Secret SQL Escape Characters
I learned of an evil SQL escape sequence today, in the context of a data migration script. The script moves data from one database to another, but the schema changes between databases, so you can’t use BCP. As such, the script needs to ensure that it does not modify any of the database content.
The script works well, and it creates insert statements based on the values and the content of the old data. In the VALUES clause, the script single-quotes the data, and then escapes out any single quotes in the data. According to best practices (and all of the documentation I can find,) that is enough to neutralize any SQL string.
INSERT INTO MyTable ([Column1], [Column2])
VALUES (‘Value '’ 1', ‘Value 2’)
But it turns out there were backslash characters getting randomly dropped in the content we were migrating.
After some research, it turns out that only backslash characters before newlines get erased. If you want to include backslash followed by a <cr><lf>, you have to do give the sequence: \\<cr><lf><cr><lf>. Newlines seem to be the only characters that cause a backslash to become a special character – and the only place I can find that mentions it is http://support.microsoft.com/kb/164291.

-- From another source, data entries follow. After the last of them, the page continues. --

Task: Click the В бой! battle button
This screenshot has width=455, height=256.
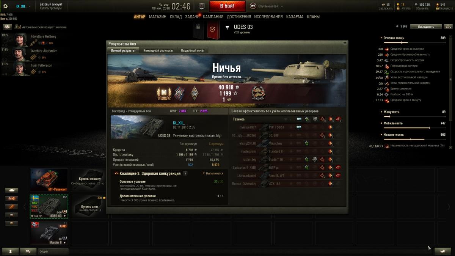Action: point(227,6)
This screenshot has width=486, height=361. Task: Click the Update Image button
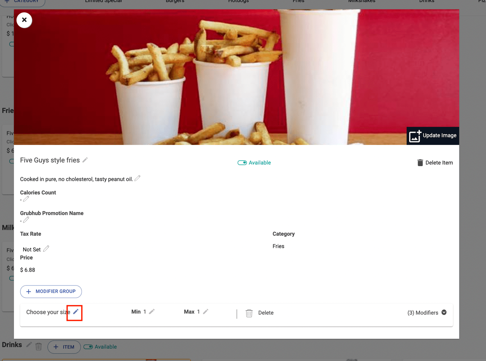click(x=433, y=136)
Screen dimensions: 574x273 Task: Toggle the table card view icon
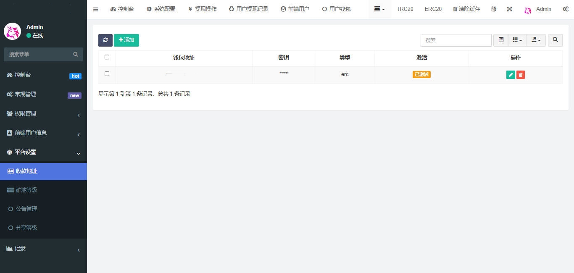[x=500, y=40]
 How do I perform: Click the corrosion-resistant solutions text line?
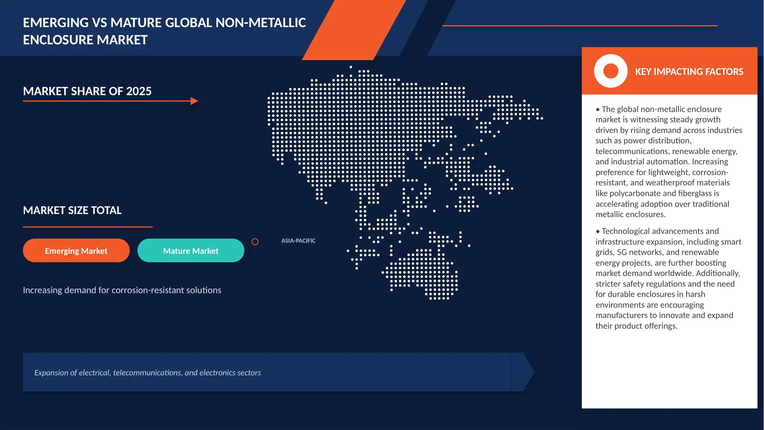tap(122, 290)
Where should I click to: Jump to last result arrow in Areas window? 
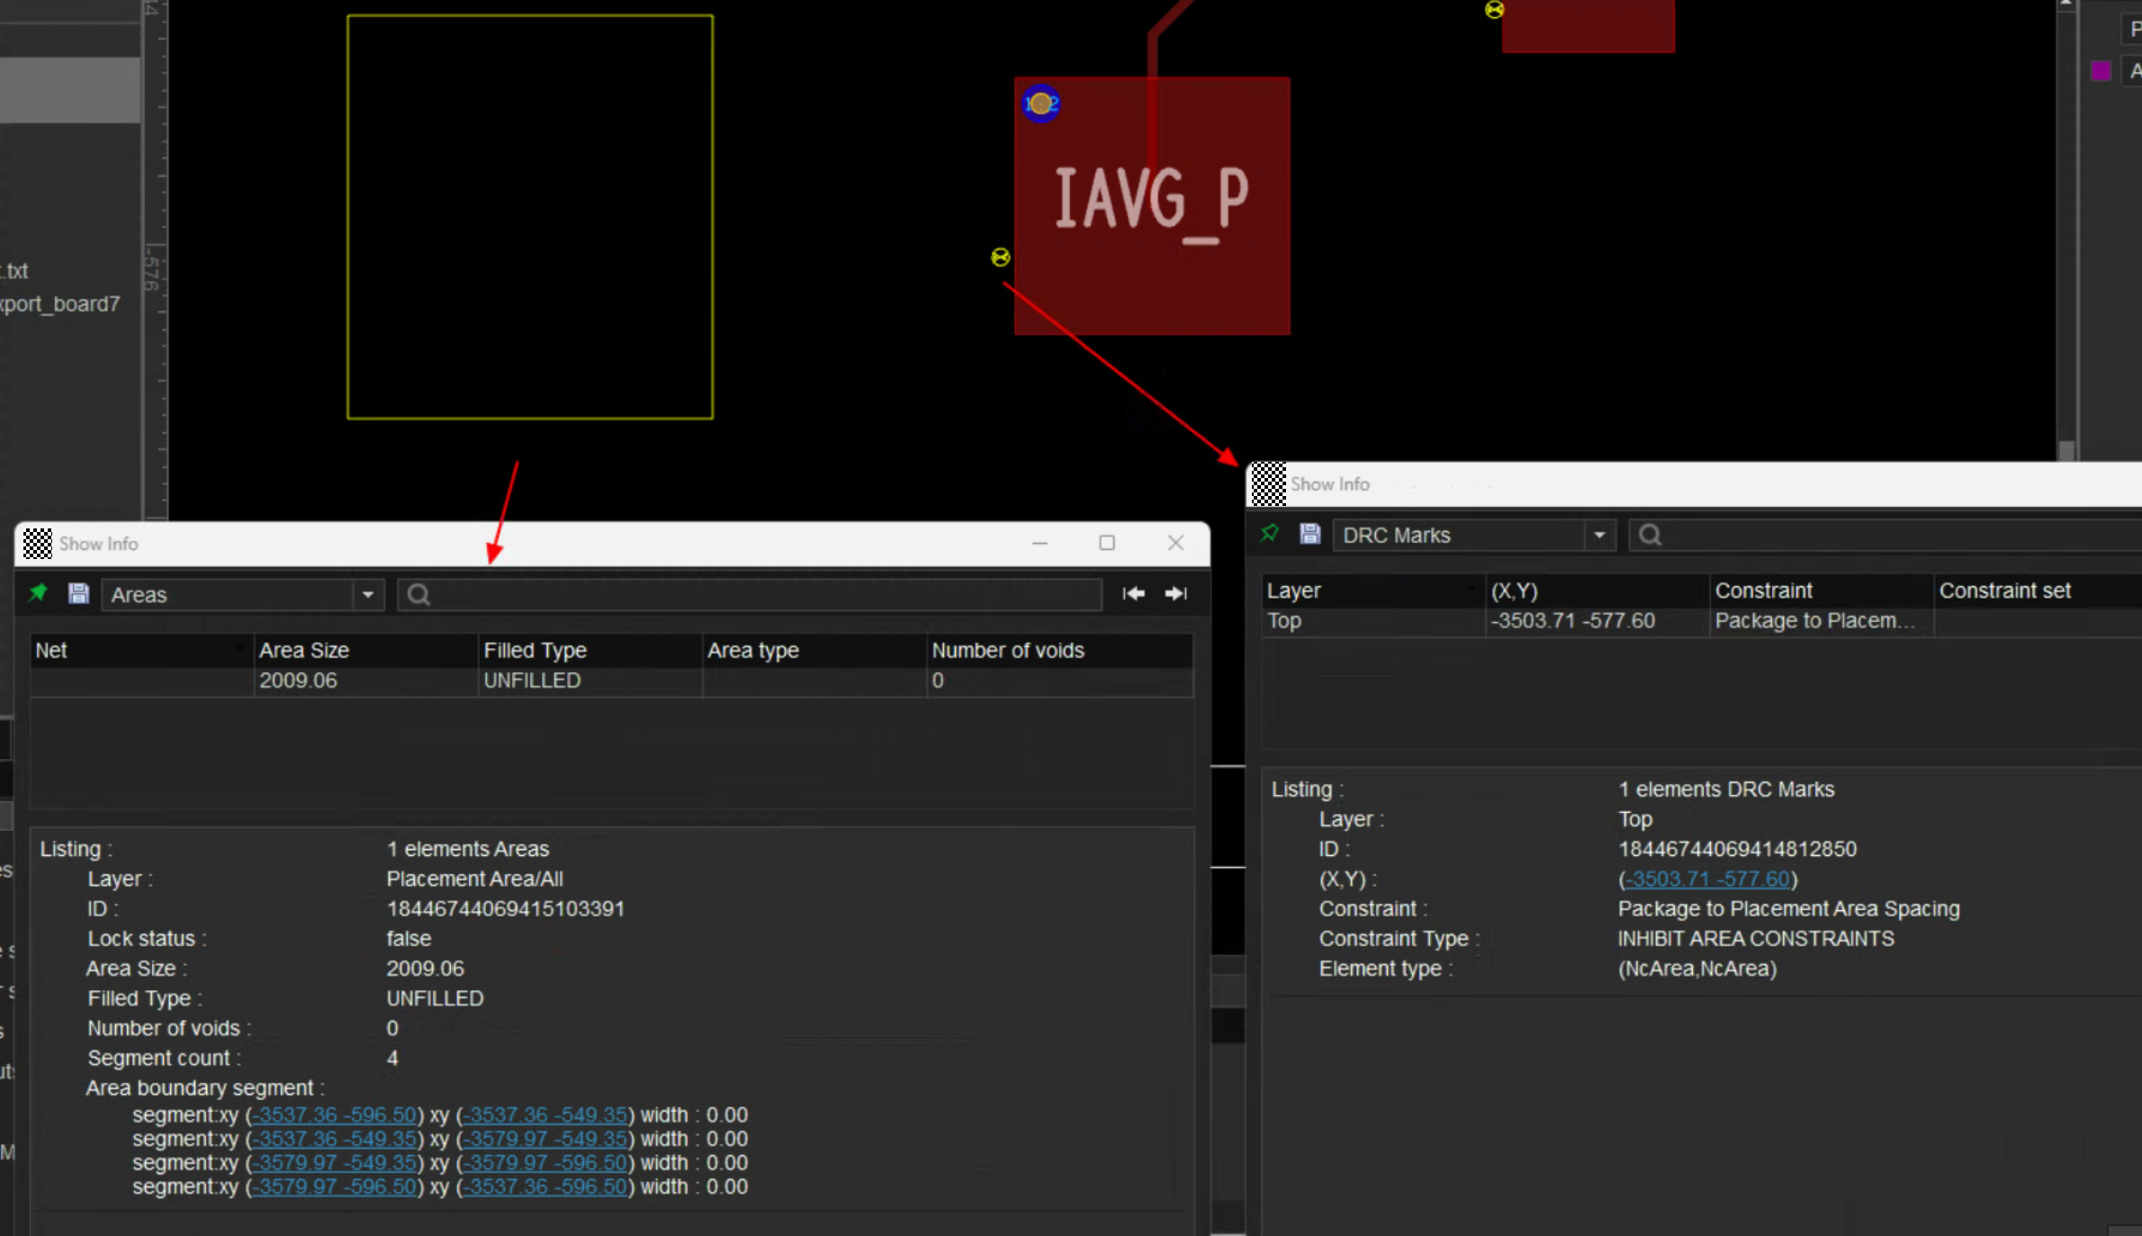1175,594
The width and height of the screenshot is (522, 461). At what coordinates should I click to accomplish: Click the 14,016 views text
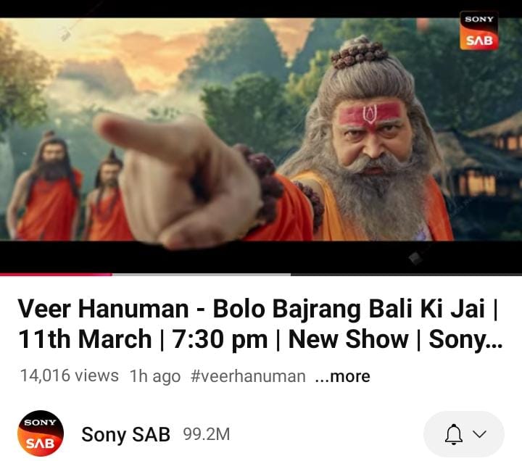pyautogui.click(x=70, y=375)
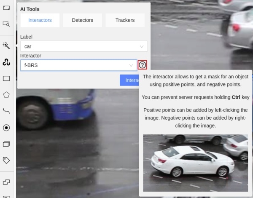Click the merge shapes icon
Viewport: 253px width, 198px height.
pos(6,182)
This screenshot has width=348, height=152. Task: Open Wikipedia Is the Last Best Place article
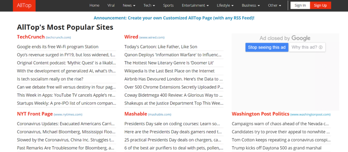[x=170, y=71]

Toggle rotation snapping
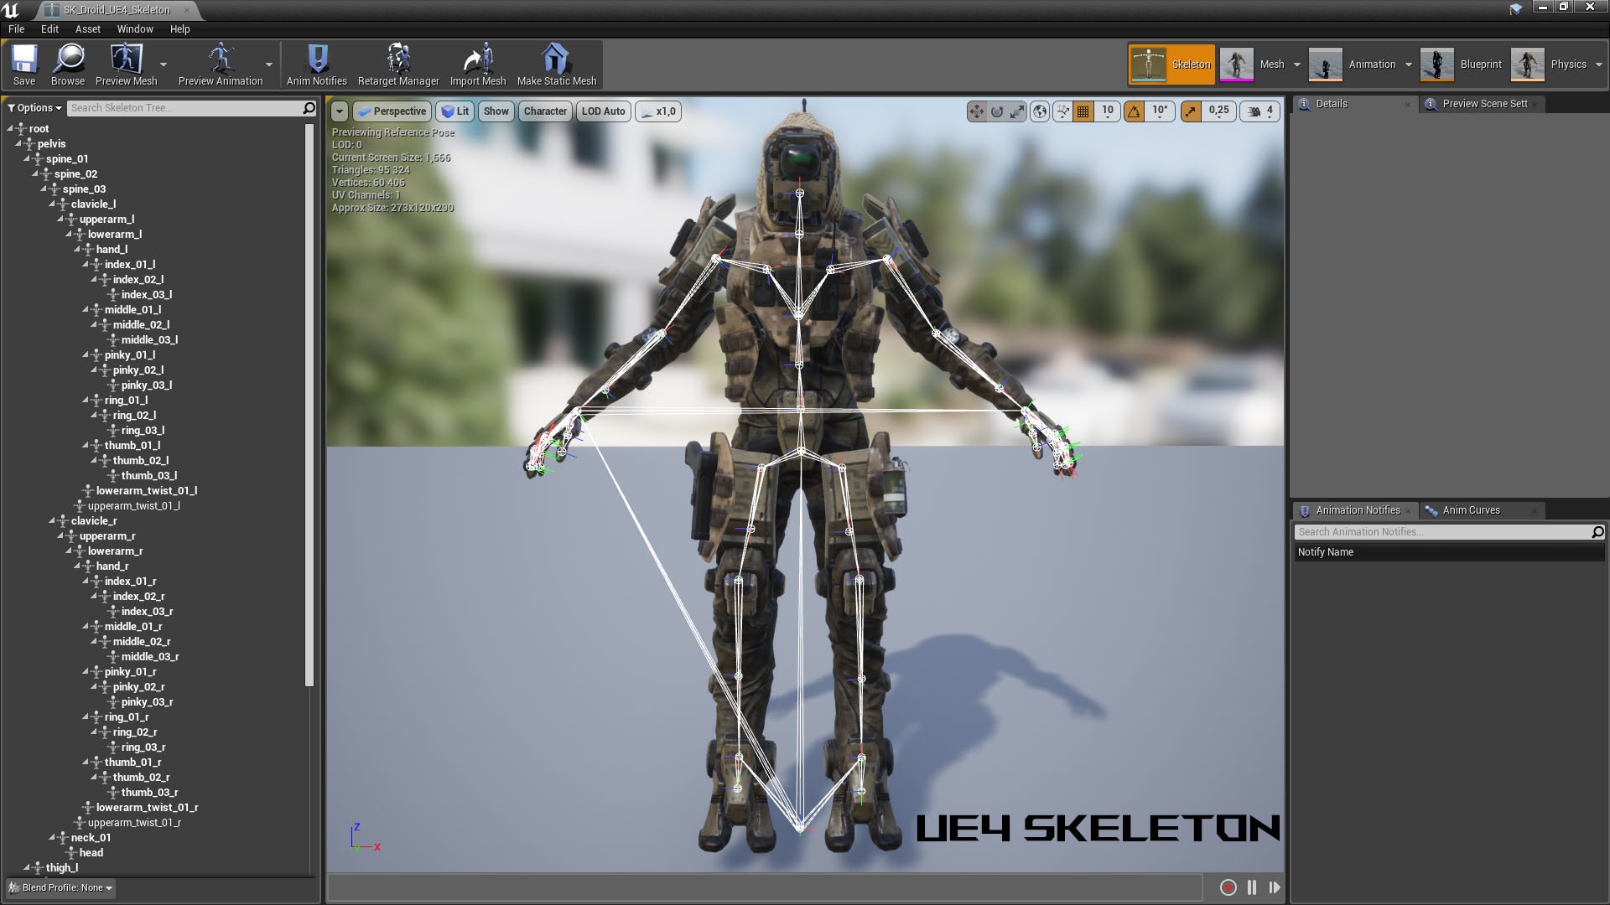pos(1134,111)
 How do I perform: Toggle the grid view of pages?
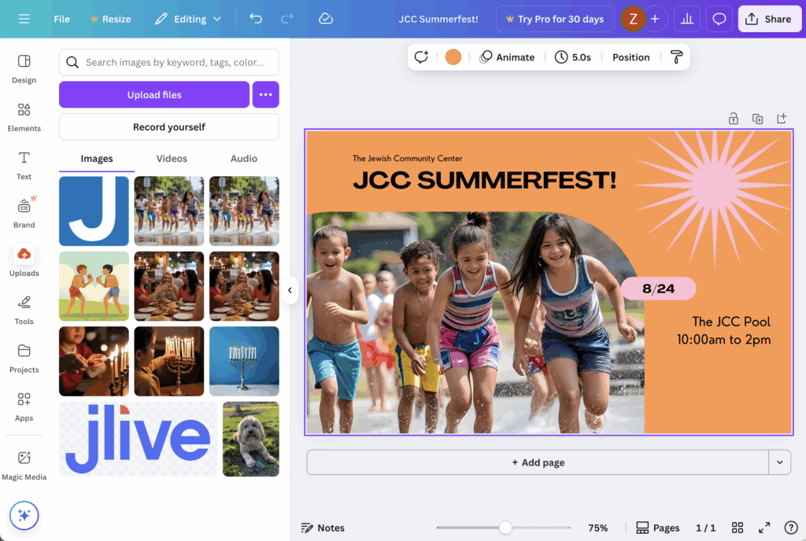(x=738, y=528)
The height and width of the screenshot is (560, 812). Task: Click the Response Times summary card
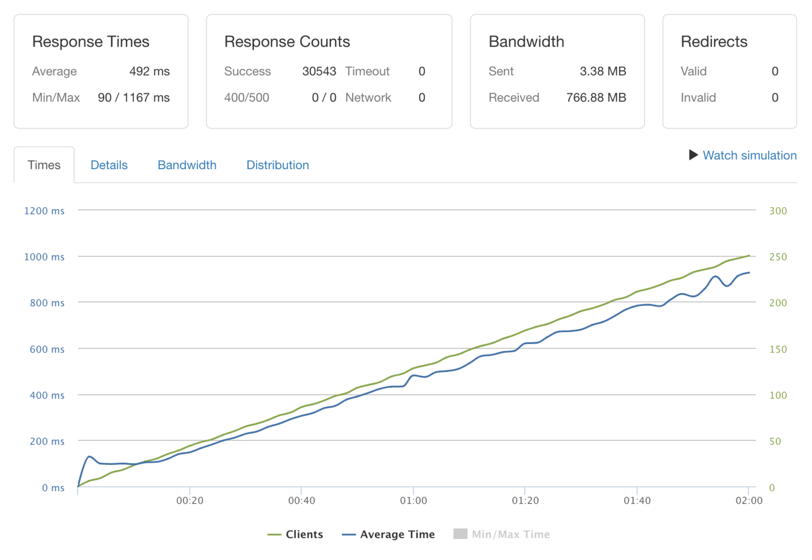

As far as I can tell, this must be a relic from ‘Embedded SQL for C and SQL Server’ days: http://msdn2.microsoft.com/En-US/library/aa225198(sql.80).aspx
EXEC SQL INSERT INTO TEXT132 VALUES (‘TEST 192 IS THE TEST FOR THE R\
ULE OF THE CONTINUATION OF LINES FROM ONE LINE TO THE NEXT LINE.');
So, now you know – escaping single quotes isn’t enough to neutralize a SQL string. (And it should be pointed out that you should use SQLCommand and prepared statements whenever possible. In this case, it’s not possible :) )